▸ **Assignment**
Beginning at the line containing "Screen dimensions: 784x657", repeat each line below exactly up to and including the line containing "Given: Click the thermometer temperature icon". Do not repeat the pictures.

Stored dataset items:
*** Begin section ***

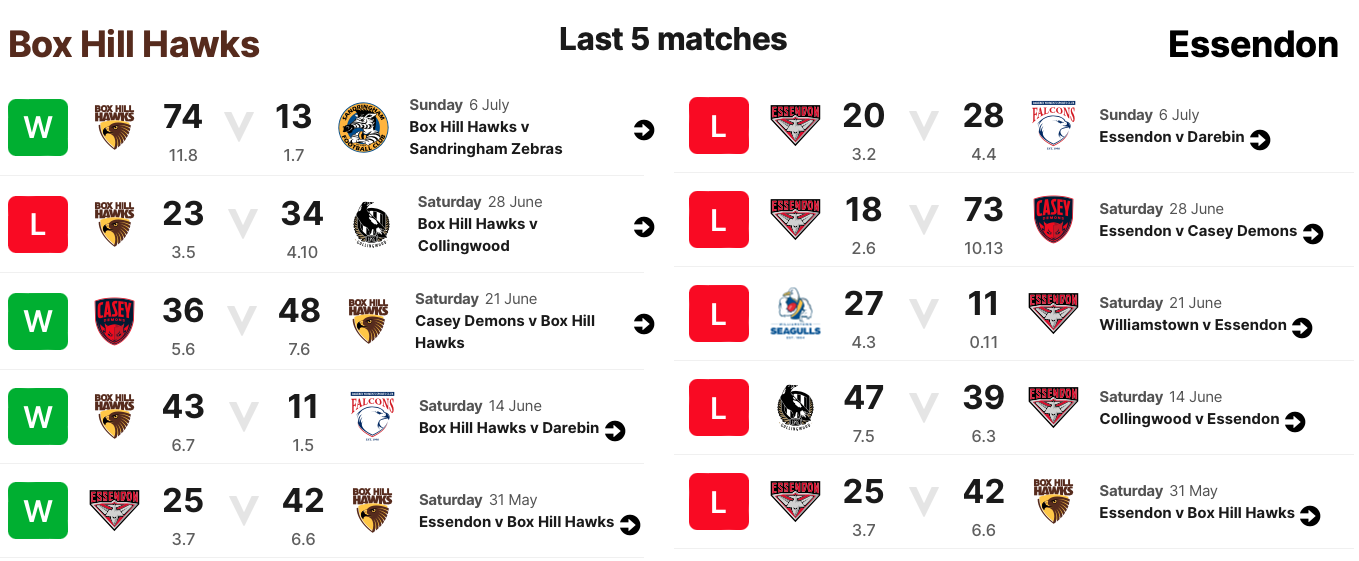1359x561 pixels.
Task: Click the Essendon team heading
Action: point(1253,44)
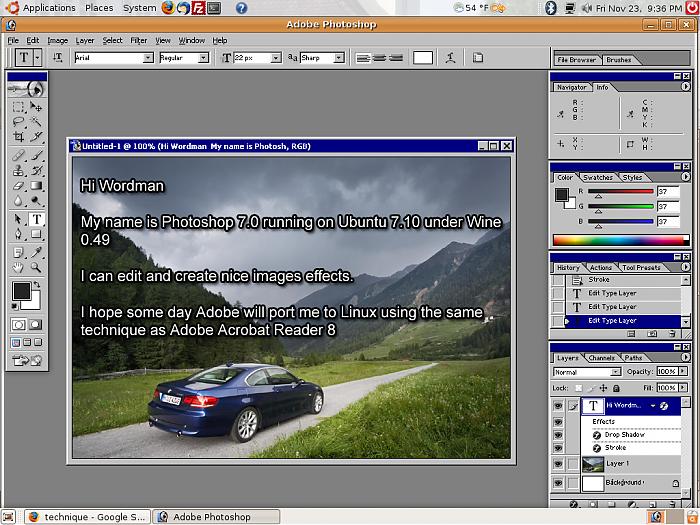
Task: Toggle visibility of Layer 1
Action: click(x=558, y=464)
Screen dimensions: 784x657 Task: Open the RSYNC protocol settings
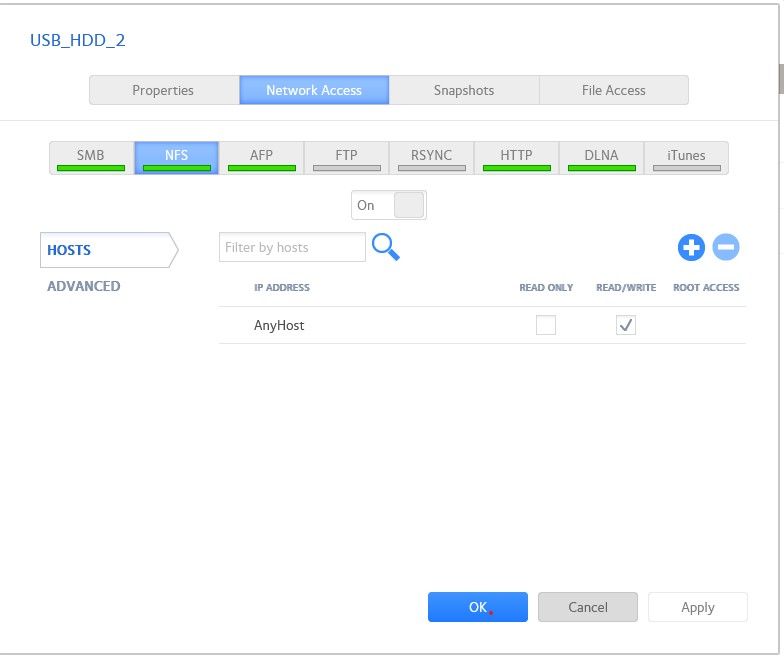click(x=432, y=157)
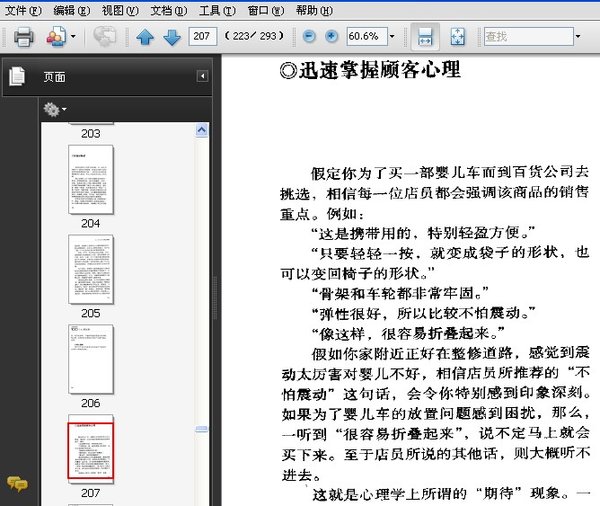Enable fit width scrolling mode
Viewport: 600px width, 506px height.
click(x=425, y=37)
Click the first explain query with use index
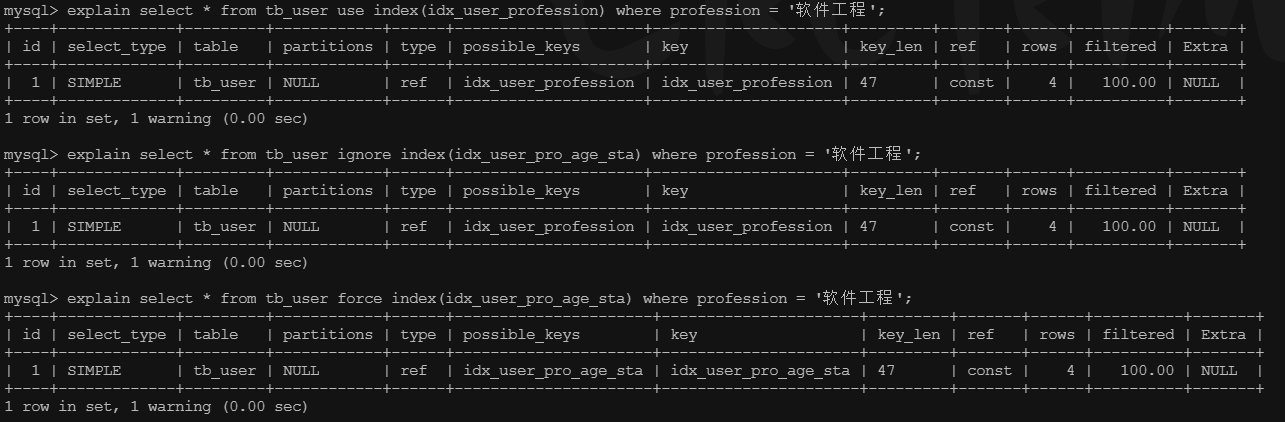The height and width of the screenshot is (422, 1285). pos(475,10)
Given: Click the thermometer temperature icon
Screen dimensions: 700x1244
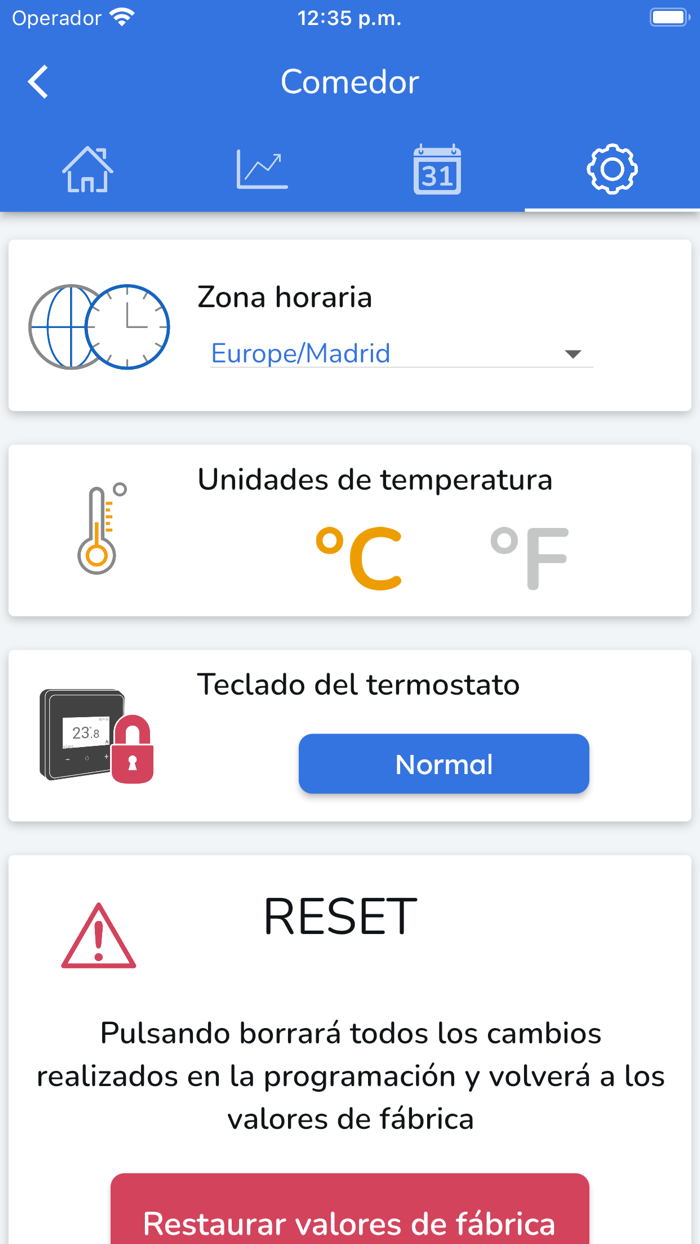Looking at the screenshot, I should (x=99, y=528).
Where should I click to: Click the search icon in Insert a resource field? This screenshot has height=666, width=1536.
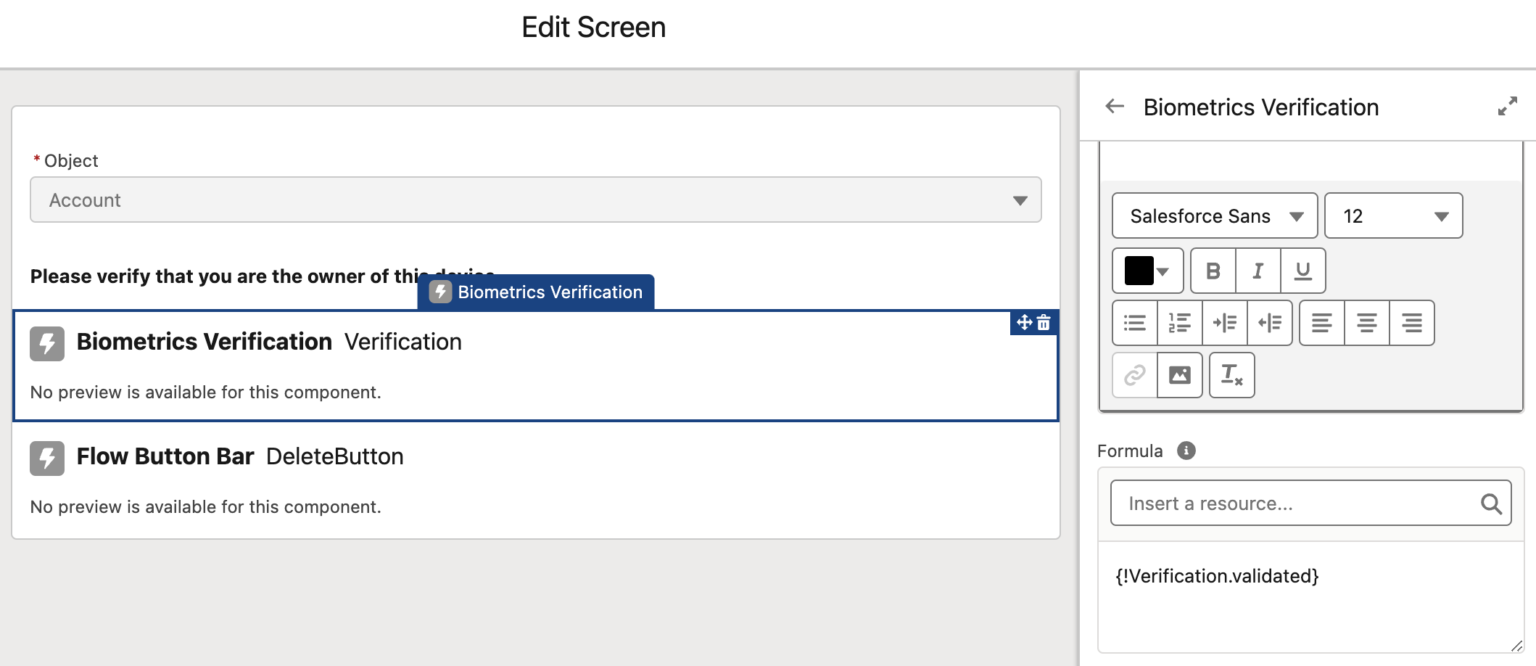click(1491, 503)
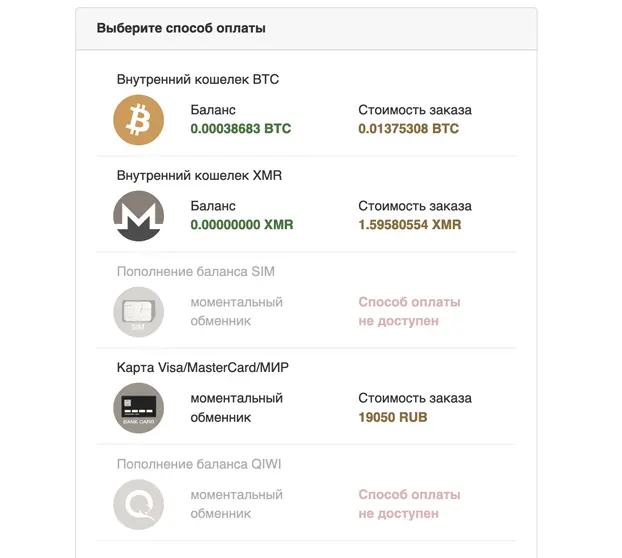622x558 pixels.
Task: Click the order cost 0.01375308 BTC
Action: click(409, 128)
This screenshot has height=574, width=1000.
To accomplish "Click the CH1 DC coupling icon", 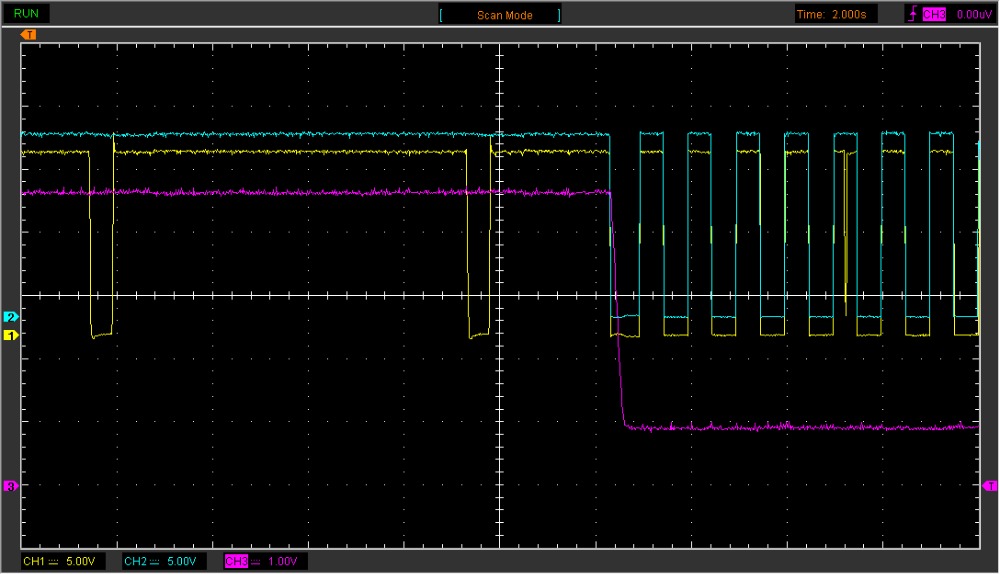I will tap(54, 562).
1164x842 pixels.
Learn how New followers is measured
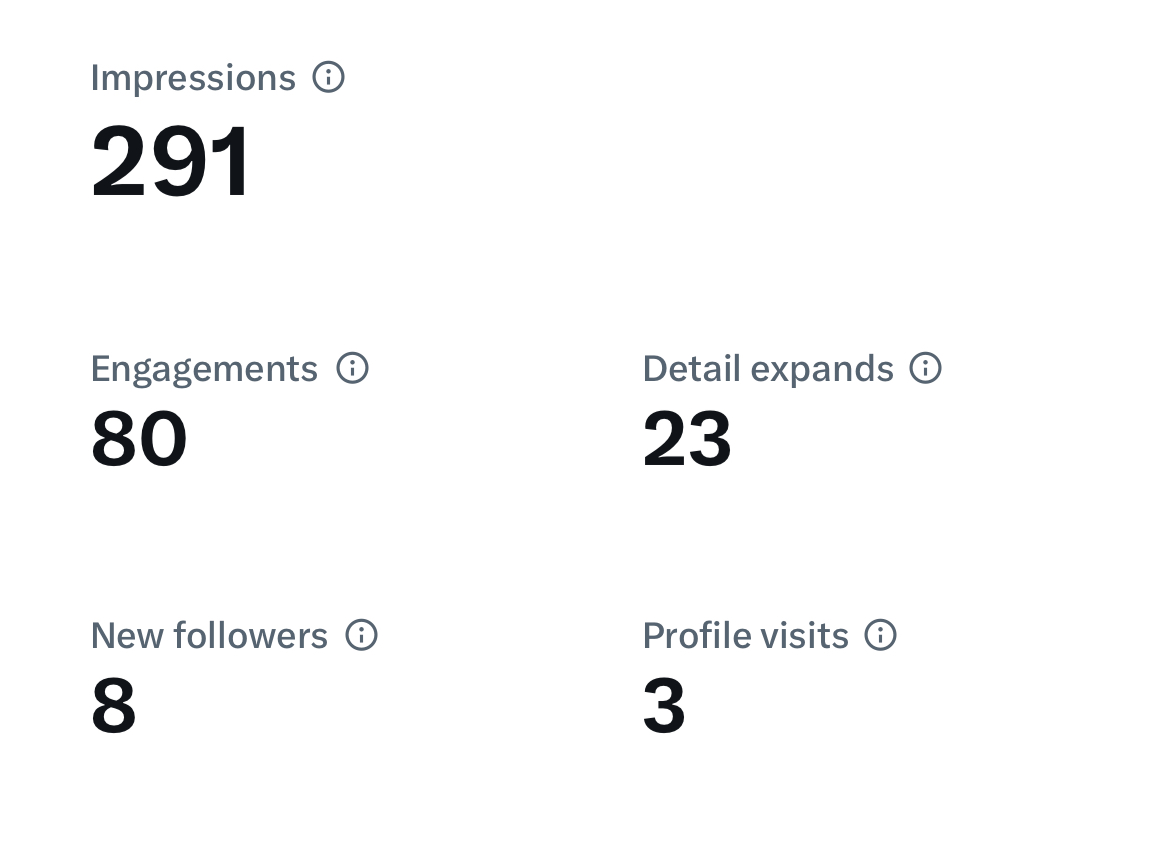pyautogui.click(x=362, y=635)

*** End section ***

▸ **Expected answer**
Screen dimensions: 784x657 Task: Open the RSYNC protocol settings
click(x=432, y=157)
Enable fit width scrolling mode
Viewport: 600px width, 506px height.
click(x=425, y=37)
Click the first explain query with use index
The height and width of the screenshot is (422, 1285). pos(475,10)
Given: Click the thermometer temperature icon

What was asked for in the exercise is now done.